While they held hands, she’d experienced a connection she desperately needed. For nearly two days she’d felt isolated from the world at large, herself and human contact. John returned some of that to her, along with the realization she wasn’t as alone as she’d been thinking. He may not want her here, but he was doing all he could to help her.
And true to his word, the blizzard stopped later that afternoon. The phone line would take some time to repair, he’d told her, and the cellphone kept dropping his calls. They spent another lazy day in the cabin, but this time she didn’t feel as claustrophobic. This time she kept sliding glances at him hoping… Hoping what? He’d touch her again? He’d reveal a crack in his façade and show a little more emotion?

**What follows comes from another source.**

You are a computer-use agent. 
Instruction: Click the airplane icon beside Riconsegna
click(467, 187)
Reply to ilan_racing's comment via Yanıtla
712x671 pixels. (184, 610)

She stared out the windows, mainly because the scenery changed whereas the walls stayed the same. She liked to watch the blowing wind create snowdrifts, destroy them and build them back up somewhere else. Now that the wind had stopped, the sun peeked through weak clouds and the snow shimmered like a forest of diamonds, causing her to squint against the beautiful glare. Parts of her car were buried beneath inches of snow while in other places metal poked out of the landscape, marring what she considered picture-perfect scenery.
“You want to take a look?” John stood with hands shoved deep into his jeans pocket.

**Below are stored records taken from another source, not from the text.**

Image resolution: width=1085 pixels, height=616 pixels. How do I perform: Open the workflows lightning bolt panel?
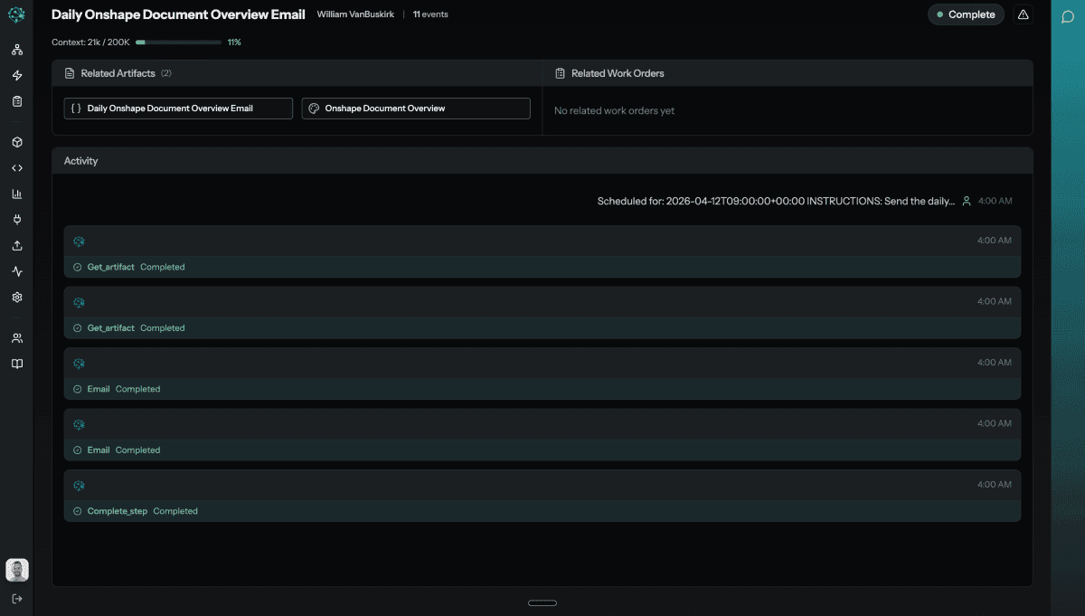point(16,75)
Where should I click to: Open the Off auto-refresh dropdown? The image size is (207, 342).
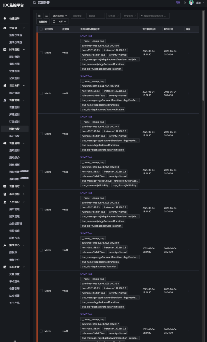(x=62, y=22)
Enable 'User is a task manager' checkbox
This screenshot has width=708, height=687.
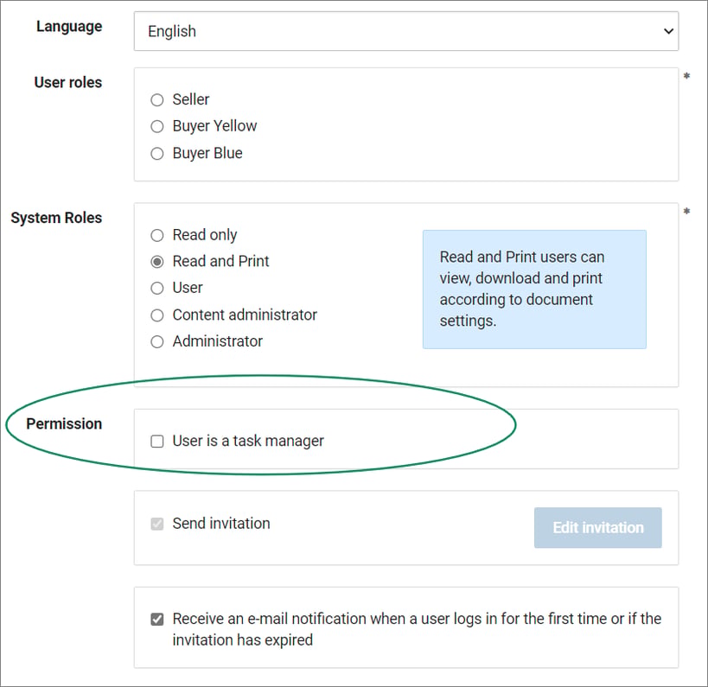pos(157,441)
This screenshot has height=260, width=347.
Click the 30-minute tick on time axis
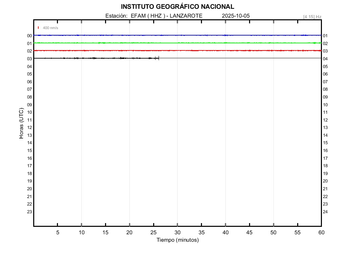(178, 232)
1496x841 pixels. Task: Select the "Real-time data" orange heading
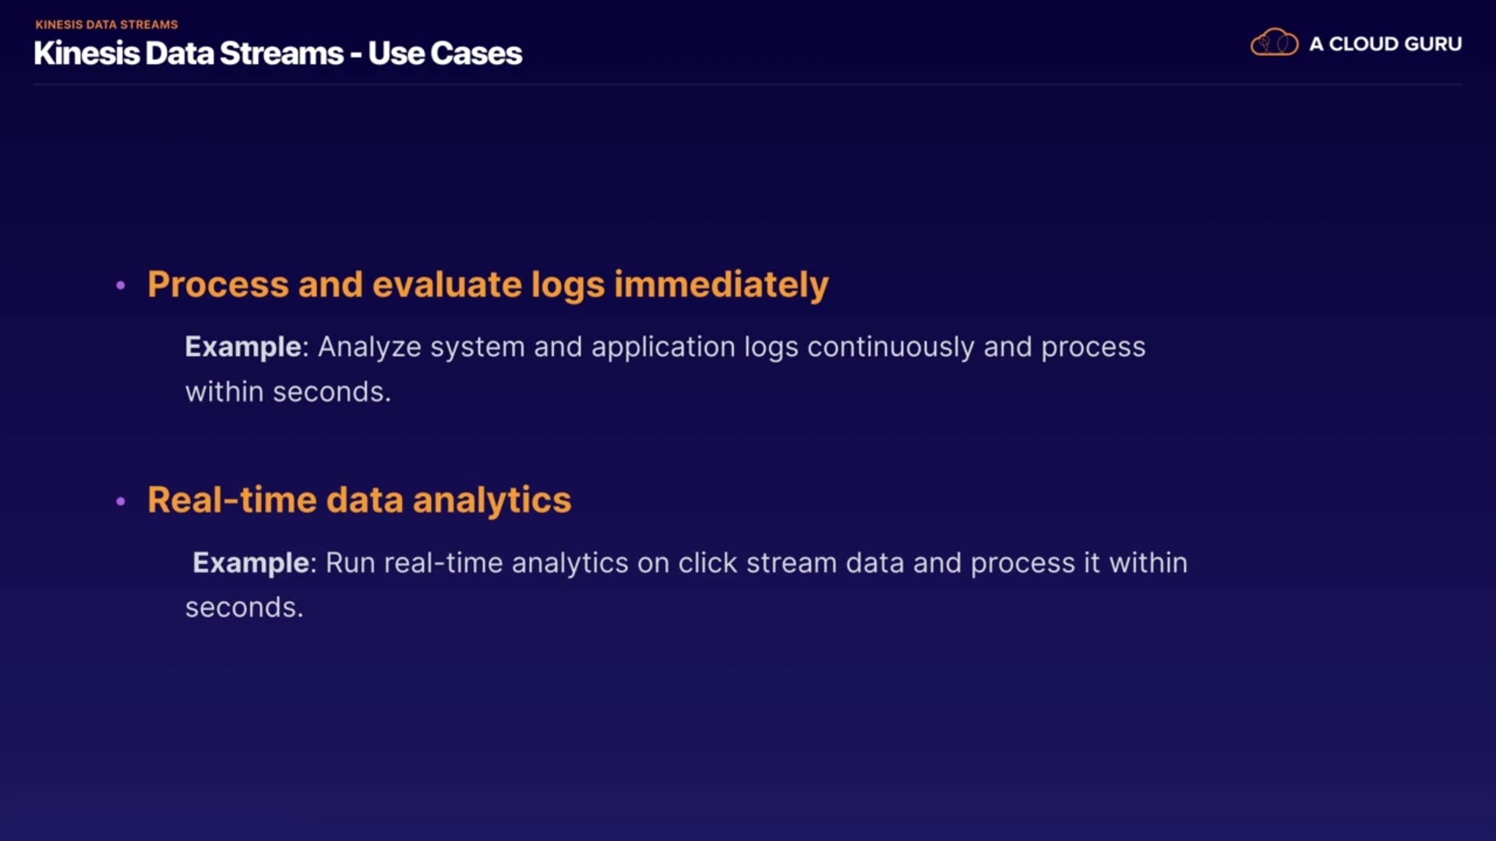(276, 500)
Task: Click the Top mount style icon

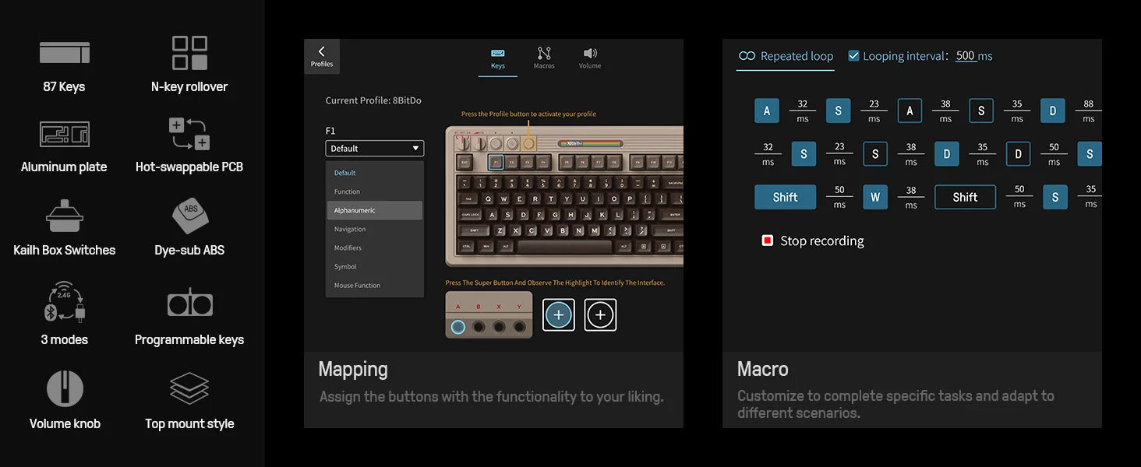Action: pyautogui.click(x=189, y=387)
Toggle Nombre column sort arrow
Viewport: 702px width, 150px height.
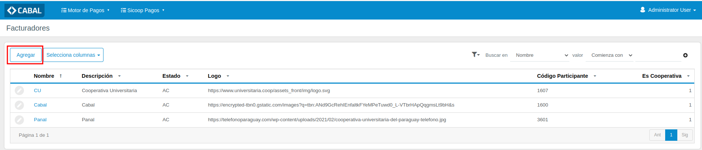click(x=61, y=76)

Unable to help herself, her gaze slid over the length of him. Over slim hips, long legs, wide shoulders. He was lean, but well muscled. An outdoorsman compared to a bodybuilder.
She’d never seen his red gold hair combed. Thick, with a touch of curl at the ends, it was always messy, leaving him with a sexy, just-out-of-bed look. His gaze met hers, navy eyes curious but aloof. He always seemed detached, holding himself at a distance. Was it her or was he that way with everyone?
She didn’t know if it was disgust at herself for thinking of him in a way other than rescuer or sorrow that she couldn’t penetrate the barriers he’d erected that made her turn back to the window. She had no business thinking of him in that way. After all, she could possibly be married.
“Let’s go outside,” he said. “No use brooding in here when it’s beautiful out there.”
She leaned against the rough pine-board wall, a half smile tugging at her lips. “That’s the pot calling the kettle black.”
“What’s that supposed to mean?” No heat to his words, just idle curiosity. Did nothing get to this man?
“It means you’re the king of brooding.”
“Maybe I have reason to brood.”
“And I don’t?”
“Doesn’t mean it’s good for you. I should know, being the king and all.”
She stared at him for a few moments, arms crossed over the swell of her belly. “Why are you being so nice to me?”
“You call this nice?” He waved a hand in the air. “Nah.”
“Yes. I call this nice. At first you didn’t want me here, did you?”
He looked away. “It wasn’t the right time,” he said.
“I’m sorry if I ruined any plans you’d made.” With a storm brewing, she wondered what kind of plans he would have had. Unless the reason he hadn’t stocked up on food was because he was leaving and had to stop to save her.
His jaw muscle ticked and he still wouldn’t look at her. Then he shrugged again and pulled his hands from his pockets. “Let’s take a look at that car of yours.”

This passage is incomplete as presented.